Practical Magic concentrates on the powers of the Owens women more than romance: Gillian keeps falling in love, but it only brings her heartache; Sally stirs up a new romance with cop Aidan Quinn, but she has to wonder if it’s only because she’d summoned him years ago. The climax of the movie doesn’t hinge on romance, but on Sally forming a coven made up of neighborhood moms to rid Gillian of an evil former lover. The formerly suspicious local women are thrilled to be included; when Linda (Margo Martindale) talks about hearing her child cry from miles away, Aunt Jet confirms, “There’s a little witch in all of us.” As with The Witches Of Eastwick, Practical Magic revels in the power that women have when they come together. Sally has found happiness in love and in her family’s magical legacy, but the ending rightly places an emphasis on the latter.

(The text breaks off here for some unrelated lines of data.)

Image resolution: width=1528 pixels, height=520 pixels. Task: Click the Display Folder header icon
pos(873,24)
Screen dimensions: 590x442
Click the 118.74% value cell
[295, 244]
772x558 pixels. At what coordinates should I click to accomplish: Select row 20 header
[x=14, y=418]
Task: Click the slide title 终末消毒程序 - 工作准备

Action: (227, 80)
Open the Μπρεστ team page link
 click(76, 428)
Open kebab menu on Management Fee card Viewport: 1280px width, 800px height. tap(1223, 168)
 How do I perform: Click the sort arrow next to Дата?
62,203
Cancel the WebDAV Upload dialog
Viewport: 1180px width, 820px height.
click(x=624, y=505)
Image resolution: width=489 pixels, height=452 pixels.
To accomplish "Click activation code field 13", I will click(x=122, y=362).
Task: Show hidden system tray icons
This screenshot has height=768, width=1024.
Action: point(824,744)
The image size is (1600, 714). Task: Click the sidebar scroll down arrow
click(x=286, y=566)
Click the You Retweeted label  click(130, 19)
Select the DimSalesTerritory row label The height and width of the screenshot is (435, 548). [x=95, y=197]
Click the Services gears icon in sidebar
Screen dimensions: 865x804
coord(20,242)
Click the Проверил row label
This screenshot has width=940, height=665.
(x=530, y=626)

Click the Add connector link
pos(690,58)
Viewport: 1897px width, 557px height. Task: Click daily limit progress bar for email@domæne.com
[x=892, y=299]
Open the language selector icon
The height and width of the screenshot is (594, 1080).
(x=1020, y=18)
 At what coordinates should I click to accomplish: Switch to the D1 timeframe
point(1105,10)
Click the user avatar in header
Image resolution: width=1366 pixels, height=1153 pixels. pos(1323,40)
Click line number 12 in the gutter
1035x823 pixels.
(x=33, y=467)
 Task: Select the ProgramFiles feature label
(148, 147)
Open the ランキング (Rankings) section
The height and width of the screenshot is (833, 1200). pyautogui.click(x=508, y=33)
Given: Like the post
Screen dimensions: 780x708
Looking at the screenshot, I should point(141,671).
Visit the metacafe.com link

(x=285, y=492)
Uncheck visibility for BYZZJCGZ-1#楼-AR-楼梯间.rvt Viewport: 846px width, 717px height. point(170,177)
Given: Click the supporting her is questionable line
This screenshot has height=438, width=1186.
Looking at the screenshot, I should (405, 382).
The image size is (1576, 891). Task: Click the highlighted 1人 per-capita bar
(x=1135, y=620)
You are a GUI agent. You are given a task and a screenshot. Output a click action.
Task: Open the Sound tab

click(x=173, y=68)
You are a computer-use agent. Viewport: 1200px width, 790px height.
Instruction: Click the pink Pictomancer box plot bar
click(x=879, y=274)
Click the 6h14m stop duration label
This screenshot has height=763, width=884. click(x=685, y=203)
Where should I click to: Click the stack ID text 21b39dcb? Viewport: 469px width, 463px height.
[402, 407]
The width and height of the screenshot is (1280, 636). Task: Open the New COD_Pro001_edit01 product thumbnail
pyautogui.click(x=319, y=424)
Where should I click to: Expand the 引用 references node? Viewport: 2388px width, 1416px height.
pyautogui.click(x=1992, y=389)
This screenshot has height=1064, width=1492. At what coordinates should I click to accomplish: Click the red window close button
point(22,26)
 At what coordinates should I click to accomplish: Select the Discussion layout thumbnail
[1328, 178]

Rom-coms are destined to end in a certain way—preferably in a clinch between the starring couple. The witch rom-com adds a supernatural wrinkle: Where will the witch’s powers end up? Some of these cinematic sorceresses happily set their powers aside for a chance at a “normal” life, but an even happier ending would show a fate that includes both magic and love: the witch equivalent of “having it all.” After all, the stealth feminism of TV’s Bewitched (as well as its more subservient counterpart, I Dream Of Jeannie) was that it displayed a typical midcentury sitcom where the wife was much more powerful than her hapless husband. There’s almost an inverse feminism in the rom-com witch who finds love for a typical mortal man as fulfilling as the vaunted legacy of witchcraft that precedes him. But compared to an existence steeped in the supernatural, the “humdrum,” as Bell, Book And Candle’s Gillian puts it, becomes extraordinary. If Jennifer’s early declaration that “Love is stronger than witchcraft” rings true, that’s fortunate for us mere mortals, who can occasionally spot this mysterious amorous power in our own lives.